It didn’t hurt much, just a dull ache blooming between his lungs, smothering, much like what desire did. Eliott’s knee was jittery where he sat pressed to his side, and Lucas put his hand out to squeeze it lightly. “I understand,” and he did, but he was just a human, and human beings were weak, fallible creatures, aching for the things they couldn’t really have.

And then it happened again, and again, and again, until it became a countless affair. Until Eliott was taking him home every other night and marking up every inch of his skin, but he still wouldn’t call him his.

///

Eliott’s apartment feels strangely warm, alight, as though the sun spills through his windows at all hours of the day, washing over the walls in a perpetually soft glow. It shades over the furniture, specks of dust swirling in the shivery light. His books and his vinyl’s and art supplies stacked into a shelf by the corner, sheet music lying around somewhere, everything cluttered in a way that is eerily characteristic of him. There are drawings everywhere. Stark white pages against the grayscales and charcoal smudges, paintings and half-finished sketches spread over the living room floor, taped to the walls. There are some in his bedroom too, albeit a bit different, all in haunting blacks; long silhouettes and lines and forlorn shades that Lucas takes too long to understand, fingertips uncertain as they follow the lines from afar, not quite touching. They never do.

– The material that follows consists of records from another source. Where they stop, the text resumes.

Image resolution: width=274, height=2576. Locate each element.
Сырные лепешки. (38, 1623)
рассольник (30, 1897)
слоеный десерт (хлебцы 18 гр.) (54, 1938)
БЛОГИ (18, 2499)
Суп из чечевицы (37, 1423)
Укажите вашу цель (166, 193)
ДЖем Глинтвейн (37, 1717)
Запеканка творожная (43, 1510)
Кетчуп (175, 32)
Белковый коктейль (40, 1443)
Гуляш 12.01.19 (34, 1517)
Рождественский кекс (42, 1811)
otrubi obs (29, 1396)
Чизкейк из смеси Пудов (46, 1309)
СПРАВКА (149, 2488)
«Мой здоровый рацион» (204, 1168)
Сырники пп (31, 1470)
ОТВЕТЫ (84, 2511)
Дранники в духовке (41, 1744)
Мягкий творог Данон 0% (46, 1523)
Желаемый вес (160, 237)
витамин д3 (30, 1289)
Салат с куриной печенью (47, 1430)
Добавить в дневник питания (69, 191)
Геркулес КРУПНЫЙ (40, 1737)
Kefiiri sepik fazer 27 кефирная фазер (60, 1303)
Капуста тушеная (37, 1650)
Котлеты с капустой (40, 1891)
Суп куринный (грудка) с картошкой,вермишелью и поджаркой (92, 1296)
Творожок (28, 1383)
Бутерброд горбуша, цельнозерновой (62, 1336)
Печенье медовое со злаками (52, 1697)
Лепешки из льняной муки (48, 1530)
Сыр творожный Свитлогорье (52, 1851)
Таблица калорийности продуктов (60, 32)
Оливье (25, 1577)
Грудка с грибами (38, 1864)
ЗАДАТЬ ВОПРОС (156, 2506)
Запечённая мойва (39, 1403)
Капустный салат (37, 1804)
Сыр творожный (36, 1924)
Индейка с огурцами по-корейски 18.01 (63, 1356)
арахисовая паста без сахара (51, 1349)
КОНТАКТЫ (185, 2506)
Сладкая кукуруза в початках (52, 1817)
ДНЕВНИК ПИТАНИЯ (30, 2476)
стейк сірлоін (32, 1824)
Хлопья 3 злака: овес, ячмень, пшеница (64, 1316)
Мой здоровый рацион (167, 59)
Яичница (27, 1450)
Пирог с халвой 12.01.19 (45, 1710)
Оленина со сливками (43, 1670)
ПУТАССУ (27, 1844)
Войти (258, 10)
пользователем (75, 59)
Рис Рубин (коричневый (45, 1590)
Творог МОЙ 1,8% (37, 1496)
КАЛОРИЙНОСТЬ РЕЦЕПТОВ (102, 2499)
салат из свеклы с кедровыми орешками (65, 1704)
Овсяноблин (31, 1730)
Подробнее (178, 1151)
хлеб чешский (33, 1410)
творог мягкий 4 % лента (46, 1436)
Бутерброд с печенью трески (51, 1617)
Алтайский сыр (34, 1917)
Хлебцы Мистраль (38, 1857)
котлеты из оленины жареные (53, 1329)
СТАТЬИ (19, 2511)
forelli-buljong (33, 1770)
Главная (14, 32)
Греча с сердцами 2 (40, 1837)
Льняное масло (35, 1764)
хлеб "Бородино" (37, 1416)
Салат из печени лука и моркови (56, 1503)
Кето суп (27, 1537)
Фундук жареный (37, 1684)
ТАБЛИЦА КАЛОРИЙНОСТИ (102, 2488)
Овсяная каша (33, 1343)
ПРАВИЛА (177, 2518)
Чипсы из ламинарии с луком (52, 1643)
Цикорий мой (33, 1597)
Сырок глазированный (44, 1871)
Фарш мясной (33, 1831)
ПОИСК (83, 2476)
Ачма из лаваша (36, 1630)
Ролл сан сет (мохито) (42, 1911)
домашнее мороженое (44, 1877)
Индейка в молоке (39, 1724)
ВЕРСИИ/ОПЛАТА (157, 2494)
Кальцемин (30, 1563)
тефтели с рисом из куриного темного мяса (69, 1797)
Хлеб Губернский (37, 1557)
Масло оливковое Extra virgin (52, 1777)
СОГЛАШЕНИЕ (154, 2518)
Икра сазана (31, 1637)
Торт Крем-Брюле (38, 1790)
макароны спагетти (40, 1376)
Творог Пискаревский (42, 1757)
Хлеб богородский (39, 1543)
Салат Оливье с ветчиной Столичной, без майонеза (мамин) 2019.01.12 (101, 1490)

It’s affection he feels for this place and the boy it homes, affection, but not quite. It's an all-consuming thing, twisting into a helix of something deeper, and it brings love, then, too ruinous of a thing in its syllables and its noise, and in everything else it does.

(It bleeds and it chokes, is what it does — but no, it’s not love).

But there’s light filling in all corners of Eliott’s kitchen, artificial, pale over the sharp contours of his face. It smells of rain, from this evening, and, under it, there’s a faint layer of springtime. Eliott would probably taste like a thunderstorm, if Lucas’ lips were to find his and lingered there, the world quick to fall away beneath his fingertips, quiet. In simple present, though, it isn’t, and he doesn’t, and he just lets it hurt in a melancholic sort of way, in the way longing often does.

Instead they have Chinese takeout at the kitchen table, sitting close, knees almost touching, and it’s mostly become a routine now, this. Reasons seemed too flimsy of a thing to have, but they always made for complicated actions, later. Lucas tries not to think too much of it.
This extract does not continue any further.